On Saturday I was perusing Bluesky, and posts like this were all over the place:
US Rep. Kay Granger, R-Texas, hasn’t voted since July. The Dallas Express reports that it found her in a “memory care and assisted living home” after she was “found wandering lost and confused in her” old neighborhood. She is 81 and a sitting congresswoman.
dallasexpress.com/tarrant/excl…
— Sahil Kapur (@sahilkapur.bsky.social) December 21, 2024 at 7:04 PM
One might note a couple of things about this. The story comes from a wingnut “news” site that probably none of us had heard of before this encounter. It contains multiple unsourced or uncorroborated allegations. Just a month ago, Rep. Granger was in DC being publicly feted for her career, which anyone with any experience with dementia can tell you is absolutely not something that a person in memory care who is a risk to wander off could handle. It’s true that she hadn’t cast a vote in Congress in several months, and there’s a story that should have been reported about that. This was not that story, it was a hit piece filled with reckless speculation.
And after at least 24 hours of that story being shared all over the Internet – a Google news search on Saturday for her name was filled with identical versions of the story from equally dubious sources – there was finally a story from a more reputable outlet about the situation.
Retiring U.S. Rep. Kay Granger, R-Fort Worth, has missed votes in Congress since the summer and her son said she has been “having some dementia issues late in the year.”
The last time the 81-year-old congresswoman cast a vote on the House floor was the morning of July 24.
In a statement from her office, Rep. Granger expressed gratitude for the public’s concern and said that since early September, her health issues have made frequent travel to Washington, D.C., “both difficult and unpredictable.”
“As many of my family, friends, and colleagues have known, I have been navigating some unforeseen health challenges over the past year,” the statement said.
She added she was able to return to Washington in November to hold meetings and oversee the closure of her office.
From South Carolina, Brandon Granger, 52, told The Dallas Morning News Sunday morning, “It’s been a hard year,” adding it has been a surprise how quickly it progressed.
Brandon said his mother is living at Tradition Senior Living in Fort Worth, but she is not in a memory care facility, as some media reports have stated. He said that while the facility has a memory care community on the same property, Rep. Granger resides in the independent living facility.
On its website, Tradition Senior Living says it offers “resort-style living with ultra-inclusive services” on “approximately six acres along the Trinity River with miles of walking trails.” Brandon said she made the move because she wanted to be in a more active community of other older people.

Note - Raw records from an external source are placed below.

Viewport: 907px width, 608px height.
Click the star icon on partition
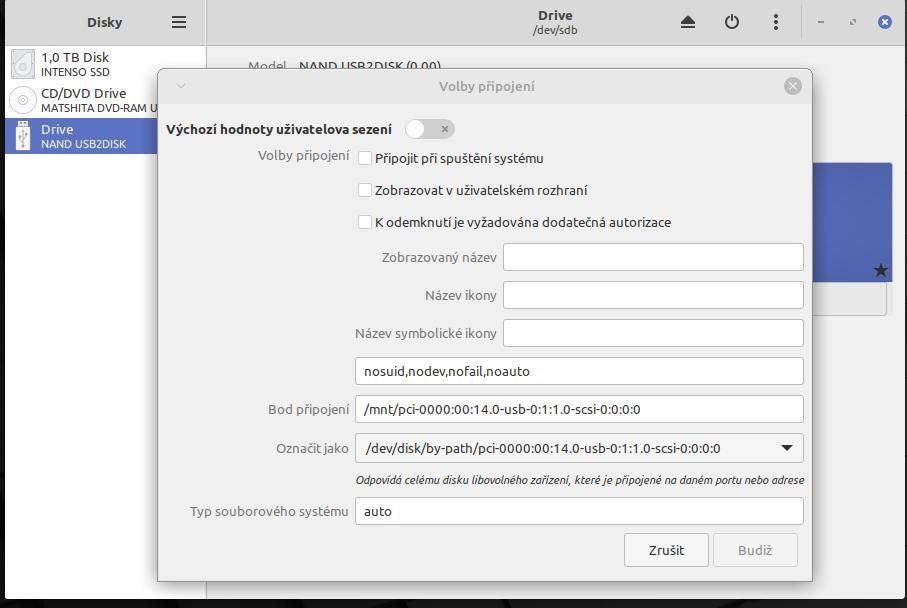pos(880,270)
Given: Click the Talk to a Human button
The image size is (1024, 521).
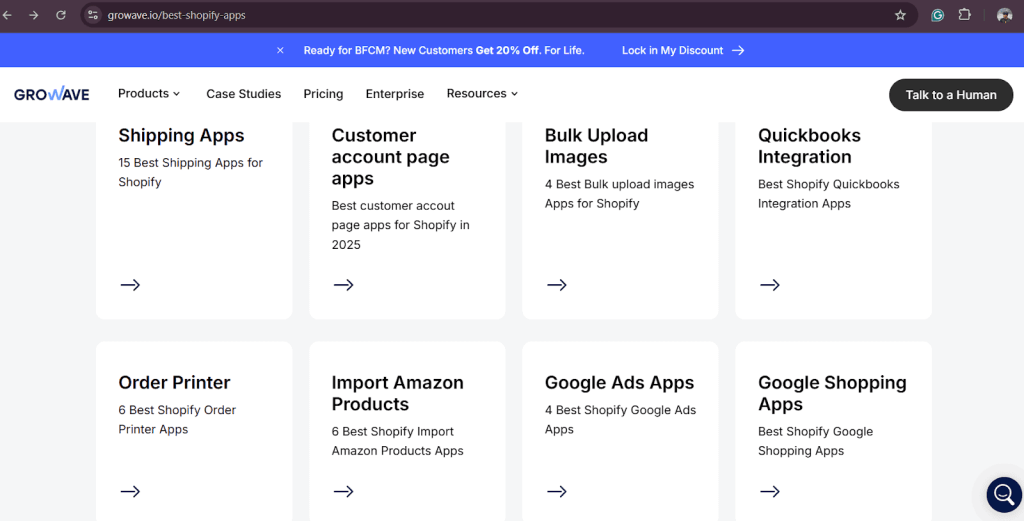Looking at the screenshot, I should [950, 95].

“There’s nothing wrong with someone wanting to live in a community with other folks their age,” he said. “She’s in a building with a lot of other folks her age that are super active that she really loves. She has exercise classes, she gets to be around people all the time, it’s wonderful for her for this point in life.”
Tradition Senior Living said it was not able to confirm the residency status of any individual when reached by phone Sunday morning.
After the publication of the DMN story, a bunch of more mainstream outlets jumped in, though some still largely parroted the original hit piece. I’ll credit Axios doing some good followup reporting and approaching the underlying issues about the advanced age of some members of Congress and the lack of transparency about Rep. Granger’s absence with a fair amount of seriousness. All I can say is that I’ve never felt the adage about a lie getting halfway around the world before the truth can get its shoes on more acutely.
There’s still a lot we don’t know here, and frankly some of it we’ll probably never know, and some of that is fine and appropriate. I don’t have the energy to litigate this in detail, but having had personal experience with dementia in loved ones, it is fully credible to me that Rep. Granger’s situation went from one where she was mostly in control to one where she just couldn’t operate as she had done before quickly an unexpectedly. I’m happy to have a larger conversation about how old Congress is and how hard it is for younger candidates to get elected and younger members to advance. I’m just angry that this conversation, such as it is, was started by a nasty hit piece that was full of reckless speculation, all of which was swallowed whole by far too many people. That’s what really sucks here, as far as I’m concerned.
UPDATE: For those that want to know more about the Dallas Express and sites like it, the Texas Observer has done you that service. I think what most offended me about this whole saga is that there were actual journalists like Sahil Kapur doing the sharing without first asking themselves if the source they were boosting was a credible one.